Release tax review - Gibbons
Opposition Leader and Shadow Finance Minister Grant Gibbons has called on Government to release a tax review that was completed during the United Bermuda Party's final months in Government in 1998.
Speaking with The Royal Gazette last week, Dr. Gibbons said: "One of the issues which I think we have raised repeatedly is the tax review which the UBP Government commissioned, and which the PLP Government - particularly (Finance Minister) Mr. (Eugene) Cox - asked for additional work on, should be released as I feel it would be very useful in forming the foundation for the discussion about how Government raises revenue, particularly as our economy is changing."
Dr. Gibbons said it was clear that international business had grown extensively in the 1990s and the early part of this century while tourism had declined during the last ten years.
He highlighted the changing nature of the economy such as the increase in other sources of Government revenue like investment income from abroad, and said Government needed to discuss how revenue is raised in future.
He said: "Indeed I think we need to flush out any lingering issues that were raised in the House a month or so ago, where a number of Government backbenchers, Mr. (Delaey) Robinson particulary, espoused the virtues of income tax. I think the community deserves a broader explanation as to whether this is something that is simply waiting in the wings because it was raised with a great deal of enthusiasm by a number of members on the Government side.
"The point is Mr. Cox should release this report as it will provide the basis for further discussion about how Government raises revenue."
Dr. Gibbons said the report was completed in the summer of 1998 and despite Mr. Cox promising in a Budget statement to release the report, he asked the consultants to go back and do some further work on it.
And Dr. Gibbons said: "So at this point, that takes you into 1999/2000, presumably we are talking about something which is a year or two old. But nevertheless, I think it would be a good starting point for any discussion about the economy."

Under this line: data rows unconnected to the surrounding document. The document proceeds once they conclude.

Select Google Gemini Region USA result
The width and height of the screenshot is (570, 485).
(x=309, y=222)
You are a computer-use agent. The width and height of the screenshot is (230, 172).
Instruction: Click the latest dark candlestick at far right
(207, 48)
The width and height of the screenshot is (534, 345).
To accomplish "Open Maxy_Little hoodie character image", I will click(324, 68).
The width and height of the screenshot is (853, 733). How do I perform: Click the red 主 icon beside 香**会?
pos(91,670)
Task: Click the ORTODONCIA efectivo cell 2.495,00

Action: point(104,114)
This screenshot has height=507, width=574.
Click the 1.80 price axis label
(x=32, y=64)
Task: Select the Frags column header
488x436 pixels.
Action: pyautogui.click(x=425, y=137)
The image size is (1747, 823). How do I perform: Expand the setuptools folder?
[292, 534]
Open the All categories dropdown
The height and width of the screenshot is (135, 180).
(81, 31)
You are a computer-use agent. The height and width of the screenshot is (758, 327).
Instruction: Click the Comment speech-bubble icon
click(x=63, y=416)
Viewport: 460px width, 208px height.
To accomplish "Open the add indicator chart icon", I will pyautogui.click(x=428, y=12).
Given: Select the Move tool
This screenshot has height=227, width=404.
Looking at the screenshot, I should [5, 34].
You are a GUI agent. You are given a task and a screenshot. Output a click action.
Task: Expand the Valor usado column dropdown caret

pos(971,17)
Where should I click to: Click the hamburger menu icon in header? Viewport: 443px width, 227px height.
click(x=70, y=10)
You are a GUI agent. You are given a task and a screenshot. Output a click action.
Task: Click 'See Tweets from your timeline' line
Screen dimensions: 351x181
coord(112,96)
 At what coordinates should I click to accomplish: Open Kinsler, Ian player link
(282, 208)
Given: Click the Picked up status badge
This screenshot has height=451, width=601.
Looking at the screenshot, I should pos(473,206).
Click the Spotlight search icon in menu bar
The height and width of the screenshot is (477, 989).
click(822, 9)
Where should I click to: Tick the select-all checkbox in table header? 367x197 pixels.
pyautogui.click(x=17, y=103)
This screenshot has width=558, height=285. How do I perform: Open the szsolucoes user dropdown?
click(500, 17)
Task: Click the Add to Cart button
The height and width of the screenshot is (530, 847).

Several opposition MPs have called on Government to release the report, including Dr. Gibbons on several occasions.
During a sitting of the House of Assembly in March last year, Dr. Gibbons rose to a challenge made a week previously by Mr. Cox concerning the release of the review.
Dr. Gibbons had made a call for Mr. Cox to release the review as he had promised, to which Mr. Cox said he had never made such a promise and asked Dr. Gibbons to show him where he had done so.
When the House met a week later on March 2, Dr. Gibbons read to Mr. Cox his statement from Government's first Budget speech in 1999 in which Mr. Cox said: "Mr. Speaker, in the election platform, the Government pledged to conduct a review of taxation in Bermuda before deciding whether to make any changes in the structure... I have met with the consultant who began the review of Bermuda's taxes and asked him to perform additional work in his study area to assist me in my review. In due course his recommendations will be made public together with Government's response. The Government will fulfil its commitment to a tax review but the time available since the election has not been sufficient to complete such an exercise as at this date."
Dr. Gibbons then said the report had languished for almost two years without being made public even though it had cost more than $100,000.
Mr. Cox could not deny making the statement and responded: "I thank the former Minister for bringing this forward, and the operative words are, `in due course'."
The review was started in 1997 by Harry Gutman of US law firm King and Spalding and economist Eric Toder formerly with the US Treasury Department.
The review examined Government's reliance on current consumption taxes, the distribution of taxes in the various sectors of the economy, the appropriateness of Customs Duty as the main form of indirect income tax and the appropriateness of tax privileges.
Copies of the review were circulated to a limited number of private sector representatives for initial feedback before releasing it for public discussion.
The PLP came in for strong criticism after increasing Land Tax in July, 1999 which raised an extra $7 million for Government coffers, and before the House adjourned for the Christmas break, backbenchers such as Mr. Robinson, and in the past Hamilton West MP Arthur Hodgson, have called for income tax.
Mr. Cox could not be reached for comment yesterday.